→ **Work instruction**
Return, exactly and in full, the lines of the records below starting at the one with "Screen dimensions: 600x431" and ending at the one with "Click the sort arrow next to OWNER", and no other lines.
[Record excerpts Boundary: Start]
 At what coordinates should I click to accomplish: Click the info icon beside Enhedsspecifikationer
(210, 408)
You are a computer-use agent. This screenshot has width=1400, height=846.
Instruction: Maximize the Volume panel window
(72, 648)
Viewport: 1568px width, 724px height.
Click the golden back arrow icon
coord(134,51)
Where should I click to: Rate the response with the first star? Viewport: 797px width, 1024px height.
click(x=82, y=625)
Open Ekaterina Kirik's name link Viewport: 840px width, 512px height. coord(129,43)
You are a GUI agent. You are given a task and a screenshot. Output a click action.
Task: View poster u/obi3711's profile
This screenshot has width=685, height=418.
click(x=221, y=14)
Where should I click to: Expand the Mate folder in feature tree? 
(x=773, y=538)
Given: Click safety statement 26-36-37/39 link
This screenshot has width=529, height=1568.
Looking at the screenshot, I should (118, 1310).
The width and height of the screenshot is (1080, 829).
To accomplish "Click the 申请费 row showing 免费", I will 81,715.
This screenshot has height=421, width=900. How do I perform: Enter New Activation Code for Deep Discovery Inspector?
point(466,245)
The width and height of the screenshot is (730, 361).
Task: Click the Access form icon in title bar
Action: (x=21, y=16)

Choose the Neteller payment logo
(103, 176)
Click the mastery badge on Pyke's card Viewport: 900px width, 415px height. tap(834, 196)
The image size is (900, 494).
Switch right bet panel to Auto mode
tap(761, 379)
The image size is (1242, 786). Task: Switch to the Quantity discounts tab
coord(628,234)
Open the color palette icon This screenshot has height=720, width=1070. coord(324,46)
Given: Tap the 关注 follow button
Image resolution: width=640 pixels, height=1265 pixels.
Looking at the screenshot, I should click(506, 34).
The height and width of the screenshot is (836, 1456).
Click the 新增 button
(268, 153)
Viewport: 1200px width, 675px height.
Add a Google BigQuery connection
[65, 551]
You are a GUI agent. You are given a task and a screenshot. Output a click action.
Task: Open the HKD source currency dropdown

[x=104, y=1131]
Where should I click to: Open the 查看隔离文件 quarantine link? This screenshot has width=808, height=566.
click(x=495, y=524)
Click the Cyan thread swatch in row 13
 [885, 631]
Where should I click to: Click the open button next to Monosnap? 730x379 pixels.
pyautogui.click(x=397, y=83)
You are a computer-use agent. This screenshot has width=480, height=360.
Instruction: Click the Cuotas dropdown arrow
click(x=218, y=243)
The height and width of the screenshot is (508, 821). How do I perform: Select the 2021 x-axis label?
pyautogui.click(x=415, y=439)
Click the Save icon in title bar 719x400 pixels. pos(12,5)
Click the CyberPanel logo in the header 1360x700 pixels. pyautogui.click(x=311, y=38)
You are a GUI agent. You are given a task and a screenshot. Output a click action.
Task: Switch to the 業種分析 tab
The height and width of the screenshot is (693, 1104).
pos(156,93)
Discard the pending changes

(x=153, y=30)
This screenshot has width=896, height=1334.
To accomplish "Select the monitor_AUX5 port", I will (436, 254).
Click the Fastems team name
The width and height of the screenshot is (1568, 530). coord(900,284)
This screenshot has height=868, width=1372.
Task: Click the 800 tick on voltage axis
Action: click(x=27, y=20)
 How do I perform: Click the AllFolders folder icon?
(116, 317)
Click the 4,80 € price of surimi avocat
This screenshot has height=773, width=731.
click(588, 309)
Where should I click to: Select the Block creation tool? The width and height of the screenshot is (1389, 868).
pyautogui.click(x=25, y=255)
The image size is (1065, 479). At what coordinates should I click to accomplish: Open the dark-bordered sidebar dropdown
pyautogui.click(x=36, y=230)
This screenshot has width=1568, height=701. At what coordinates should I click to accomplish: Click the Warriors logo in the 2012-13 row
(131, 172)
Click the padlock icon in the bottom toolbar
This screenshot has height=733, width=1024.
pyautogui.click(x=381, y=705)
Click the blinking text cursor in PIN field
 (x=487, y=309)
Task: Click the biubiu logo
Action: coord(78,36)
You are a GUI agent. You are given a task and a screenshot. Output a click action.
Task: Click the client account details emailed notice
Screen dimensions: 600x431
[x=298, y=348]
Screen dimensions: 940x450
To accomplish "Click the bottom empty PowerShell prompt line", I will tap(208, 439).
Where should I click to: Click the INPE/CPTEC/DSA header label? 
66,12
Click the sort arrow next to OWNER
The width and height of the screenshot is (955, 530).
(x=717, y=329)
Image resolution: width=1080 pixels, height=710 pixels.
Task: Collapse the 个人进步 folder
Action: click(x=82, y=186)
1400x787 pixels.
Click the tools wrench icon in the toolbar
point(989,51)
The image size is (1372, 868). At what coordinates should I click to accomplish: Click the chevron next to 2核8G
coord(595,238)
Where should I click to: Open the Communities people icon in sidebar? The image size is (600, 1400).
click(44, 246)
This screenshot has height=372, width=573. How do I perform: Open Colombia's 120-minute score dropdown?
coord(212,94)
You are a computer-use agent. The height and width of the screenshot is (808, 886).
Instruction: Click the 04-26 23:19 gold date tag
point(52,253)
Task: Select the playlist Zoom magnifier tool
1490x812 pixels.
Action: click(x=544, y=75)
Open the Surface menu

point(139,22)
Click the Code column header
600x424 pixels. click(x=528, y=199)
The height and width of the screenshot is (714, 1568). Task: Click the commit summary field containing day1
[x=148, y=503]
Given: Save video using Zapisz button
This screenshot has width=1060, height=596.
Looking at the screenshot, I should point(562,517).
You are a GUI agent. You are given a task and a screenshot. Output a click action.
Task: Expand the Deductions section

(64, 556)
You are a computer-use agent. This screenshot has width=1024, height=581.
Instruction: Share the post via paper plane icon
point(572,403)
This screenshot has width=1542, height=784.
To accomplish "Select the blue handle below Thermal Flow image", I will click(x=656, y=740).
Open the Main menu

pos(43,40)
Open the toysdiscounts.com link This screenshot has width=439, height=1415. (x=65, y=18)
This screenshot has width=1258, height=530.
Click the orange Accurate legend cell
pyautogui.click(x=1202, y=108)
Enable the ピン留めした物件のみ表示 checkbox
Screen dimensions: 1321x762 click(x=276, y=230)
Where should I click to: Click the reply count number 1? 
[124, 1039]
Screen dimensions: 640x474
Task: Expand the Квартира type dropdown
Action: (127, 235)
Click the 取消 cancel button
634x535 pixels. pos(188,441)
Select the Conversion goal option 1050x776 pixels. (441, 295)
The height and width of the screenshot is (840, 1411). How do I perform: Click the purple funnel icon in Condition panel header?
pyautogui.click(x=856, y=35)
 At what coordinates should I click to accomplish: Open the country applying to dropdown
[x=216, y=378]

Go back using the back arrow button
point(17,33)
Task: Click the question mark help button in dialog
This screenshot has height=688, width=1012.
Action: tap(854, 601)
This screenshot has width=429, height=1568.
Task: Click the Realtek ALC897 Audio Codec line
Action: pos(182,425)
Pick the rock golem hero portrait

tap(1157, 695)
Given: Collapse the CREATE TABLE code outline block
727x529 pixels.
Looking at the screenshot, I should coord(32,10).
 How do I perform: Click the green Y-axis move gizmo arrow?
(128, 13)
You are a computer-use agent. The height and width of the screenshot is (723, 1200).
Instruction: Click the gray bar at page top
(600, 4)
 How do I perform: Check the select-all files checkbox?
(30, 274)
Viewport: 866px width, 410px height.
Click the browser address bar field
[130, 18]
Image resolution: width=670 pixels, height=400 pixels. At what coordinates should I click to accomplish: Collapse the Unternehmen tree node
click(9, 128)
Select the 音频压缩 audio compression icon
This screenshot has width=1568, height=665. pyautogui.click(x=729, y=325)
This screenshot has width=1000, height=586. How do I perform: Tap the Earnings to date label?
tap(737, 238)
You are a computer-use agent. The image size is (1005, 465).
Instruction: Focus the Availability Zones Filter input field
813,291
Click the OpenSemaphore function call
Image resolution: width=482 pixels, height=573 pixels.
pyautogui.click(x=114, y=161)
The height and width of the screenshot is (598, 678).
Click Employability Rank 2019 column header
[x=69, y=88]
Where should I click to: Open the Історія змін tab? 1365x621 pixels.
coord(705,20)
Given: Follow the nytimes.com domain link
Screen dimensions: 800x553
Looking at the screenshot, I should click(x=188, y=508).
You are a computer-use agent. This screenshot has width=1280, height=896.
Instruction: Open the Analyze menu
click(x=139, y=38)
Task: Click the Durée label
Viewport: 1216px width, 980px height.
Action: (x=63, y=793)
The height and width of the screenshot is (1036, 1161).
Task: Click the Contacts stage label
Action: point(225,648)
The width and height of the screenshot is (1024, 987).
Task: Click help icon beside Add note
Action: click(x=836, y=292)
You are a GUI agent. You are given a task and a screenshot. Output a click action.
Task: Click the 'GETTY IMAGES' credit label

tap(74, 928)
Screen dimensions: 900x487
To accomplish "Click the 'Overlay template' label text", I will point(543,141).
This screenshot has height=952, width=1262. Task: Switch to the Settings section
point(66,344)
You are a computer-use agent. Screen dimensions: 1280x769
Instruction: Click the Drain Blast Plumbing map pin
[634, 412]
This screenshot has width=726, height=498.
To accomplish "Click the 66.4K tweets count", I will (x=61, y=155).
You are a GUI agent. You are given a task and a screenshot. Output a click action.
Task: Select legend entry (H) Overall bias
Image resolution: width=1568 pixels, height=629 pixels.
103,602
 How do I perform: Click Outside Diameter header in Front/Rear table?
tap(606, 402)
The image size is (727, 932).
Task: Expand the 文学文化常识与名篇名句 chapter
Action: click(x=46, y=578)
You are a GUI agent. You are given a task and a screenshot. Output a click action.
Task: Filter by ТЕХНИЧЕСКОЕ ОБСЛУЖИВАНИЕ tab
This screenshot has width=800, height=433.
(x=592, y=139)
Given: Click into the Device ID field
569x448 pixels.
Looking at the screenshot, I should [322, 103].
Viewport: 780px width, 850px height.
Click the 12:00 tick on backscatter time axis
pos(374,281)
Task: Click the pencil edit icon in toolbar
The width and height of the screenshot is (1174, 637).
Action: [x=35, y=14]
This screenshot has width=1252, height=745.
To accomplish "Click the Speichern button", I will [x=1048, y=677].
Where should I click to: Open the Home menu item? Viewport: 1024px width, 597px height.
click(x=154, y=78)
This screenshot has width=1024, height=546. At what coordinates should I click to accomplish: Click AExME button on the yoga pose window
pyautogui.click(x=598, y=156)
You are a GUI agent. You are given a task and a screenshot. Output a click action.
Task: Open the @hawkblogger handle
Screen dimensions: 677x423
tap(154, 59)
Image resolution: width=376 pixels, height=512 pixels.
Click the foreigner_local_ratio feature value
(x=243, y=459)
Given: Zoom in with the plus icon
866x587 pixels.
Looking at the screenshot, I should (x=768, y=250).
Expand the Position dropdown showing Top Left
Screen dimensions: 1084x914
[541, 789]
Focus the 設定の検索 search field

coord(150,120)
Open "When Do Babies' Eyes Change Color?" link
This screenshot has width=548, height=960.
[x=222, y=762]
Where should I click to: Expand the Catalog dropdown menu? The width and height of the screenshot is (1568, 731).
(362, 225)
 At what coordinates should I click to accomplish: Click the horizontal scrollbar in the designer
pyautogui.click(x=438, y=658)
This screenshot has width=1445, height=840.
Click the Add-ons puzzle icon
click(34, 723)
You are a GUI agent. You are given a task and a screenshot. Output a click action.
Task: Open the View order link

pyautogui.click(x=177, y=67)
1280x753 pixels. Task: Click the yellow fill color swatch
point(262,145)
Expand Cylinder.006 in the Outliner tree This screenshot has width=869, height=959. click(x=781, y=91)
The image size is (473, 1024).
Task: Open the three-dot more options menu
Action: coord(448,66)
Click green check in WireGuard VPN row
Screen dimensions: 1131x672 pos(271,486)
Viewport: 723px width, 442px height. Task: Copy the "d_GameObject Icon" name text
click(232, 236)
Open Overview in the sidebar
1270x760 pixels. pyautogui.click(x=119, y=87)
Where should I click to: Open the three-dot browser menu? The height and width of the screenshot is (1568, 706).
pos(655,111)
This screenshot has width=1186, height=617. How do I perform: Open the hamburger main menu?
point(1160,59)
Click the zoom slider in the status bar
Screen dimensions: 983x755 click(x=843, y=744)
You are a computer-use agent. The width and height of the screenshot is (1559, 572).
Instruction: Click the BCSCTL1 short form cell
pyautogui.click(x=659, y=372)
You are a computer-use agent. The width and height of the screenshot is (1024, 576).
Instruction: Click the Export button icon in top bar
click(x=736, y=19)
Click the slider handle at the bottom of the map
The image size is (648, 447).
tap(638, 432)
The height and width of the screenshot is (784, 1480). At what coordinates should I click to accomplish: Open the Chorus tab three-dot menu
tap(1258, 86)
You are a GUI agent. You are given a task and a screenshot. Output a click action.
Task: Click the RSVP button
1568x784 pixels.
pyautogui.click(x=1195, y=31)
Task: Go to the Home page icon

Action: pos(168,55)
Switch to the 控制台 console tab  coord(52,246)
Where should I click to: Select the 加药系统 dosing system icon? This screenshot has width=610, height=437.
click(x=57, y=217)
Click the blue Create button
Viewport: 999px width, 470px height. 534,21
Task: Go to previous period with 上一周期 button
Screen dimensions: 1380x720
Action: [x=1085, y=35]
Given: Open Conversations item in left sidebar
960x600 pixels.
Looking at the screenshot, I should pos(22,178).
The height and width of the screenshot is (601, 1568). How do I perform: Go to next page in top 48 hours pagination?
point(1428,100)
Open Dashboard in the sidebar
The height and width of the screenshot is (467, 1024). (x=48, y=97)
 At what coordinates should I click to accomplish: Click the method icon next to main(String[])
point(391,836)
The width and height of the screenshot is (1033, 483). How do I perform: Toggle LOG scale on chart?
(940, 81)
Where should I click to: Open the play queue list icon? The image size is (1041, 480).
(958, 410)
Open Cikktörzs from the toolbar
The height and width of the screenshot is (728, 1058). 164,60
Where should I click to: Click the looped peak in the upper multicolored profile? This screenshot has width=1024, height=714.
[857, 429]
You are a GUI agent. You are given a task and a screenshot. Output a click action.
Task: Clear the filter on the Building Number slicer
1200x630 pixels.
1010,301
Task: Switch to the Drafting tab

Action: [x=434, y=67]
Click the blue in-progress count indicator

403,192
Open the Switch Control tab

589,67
[Record excerpts Boundary: End]
→ **Output for this task**
Screen dimensions: 600x431
[x=298, y=348]
Screen dimensions: 940x450
To accomplish "Click the bottom empty PowerShell prompt line", I will tap(208, 439).
Where should I click to: Click the INPE/CPTEC/DSA header label? 
66,12
Click the sort arrow next to OWNER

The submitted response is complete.